In those rare cases where tragedy strikes, the support of Dental Protection is invaluable in several ways, as this case demonstrates...
A young dentist, graduated less than a year, was working as a Senior House Officer (SHO) in an oral surgery unit. A somewhat anxious, obese patient had undergone an osteotomy, which had been undertaken by a consultant oral and maxillofacial surgeon.
Over the next 48 hours, the patient developed extensive swelling around the head and neck. The young SHO was on call over the weekend during, which the patient’s condition was to deteriorate.
Immediately following the surgery, the theatre recovery staff informed the SHO of excessive bleeding from the patient’s nose and mouth. A catheter was placed in the nasal airway, the other nasal orifice being occupied by the nasopharyngeal tube.
That day, the patient was uncomfortable but stable, but unfortunately slept very little. During the following day the patient became increasingly agitated as considerable swelling of the face and neck made his breathing progressively more difficult.
He wanted the nasopharyngeal airway removed, but he was told this was necessary to maintain his airway and to make his breathing easier. Much effort by the SHO and nursing staff was necessary to reassure and calm the patient, and ice packs were used to control the swelling and thereby give the patient some relief. Extremely anxious
In the early hours of the following morning the nursing staff contacted the SHO while on call, as the patient was becoming extremely anxious. Over the telephone (from his bed) the SHO advised 10 milligrams of diazepam to be administered rectally – not a particularly large dose for a patient weighing some 17-and-a-half stone – to reduce his anxiety and hopefully assist his breathing.
The SHO was aware that diazepam is a respiratory depressant, but felt that at such a low dosage the benefits would outweigh the disadvantages. Unfortunately, the SHO was not aware at the time that the patient had already been given two intra-muscular doses of morphine in order to settle him down during the night. Diazepam and narcotics are both respiratory depressants and are synergistic.
Within an hour or two the SHO was urgently summoned to the patient’s bedside, but during the three minutes it took him to get there the crash team was already positioned around the patient. The patient had gone into respiratory and then cardiac arrest and after several unsuccessful attempts at resuscitation the SHO and the on-call Anaesthetic Registrar performed a cricothyroidotomy. The Oral Surgery Registrar finally arrived and carried out an emergency tracheotomy much to the relief of the SHO.
Severe brain injury
The Consultant Surgeon arrived about an hour later. Although transferred to intensive care, it became clear that the patient had been anoxic and had suffered severe brain injury. The patient was left in a permanent vegetative state for a few more months, during which time he suffered severe and recurrent antibiotic-resistant chest infections and tragically he died just a few months later.

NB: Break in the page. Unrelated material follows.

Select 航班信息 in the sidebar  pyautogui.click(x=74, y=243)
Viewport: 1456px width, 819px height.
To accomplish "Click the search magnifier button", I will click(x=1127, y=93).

The SHO was involved in internal enquiries and investigations at the hospital, looking into all aspects of the patient’s care and management including the SHO’s action and the nursing care, and he was later required to give evidence at the inquest.
As one would expect, the young dentist was severely traumatised not only by the harrowing events at the time, but obviously by the patient’s subsequent death. He needed considerable help and support at a human level, as well as sound professional advice and legal representation to protect his position at the internal hospital enquiry and subsequent Inquest.
None of this was provided by his employer’s indemnity and he was able to appreciate at first-hand how invaluable it is to have taken out additional indemnity in his own right.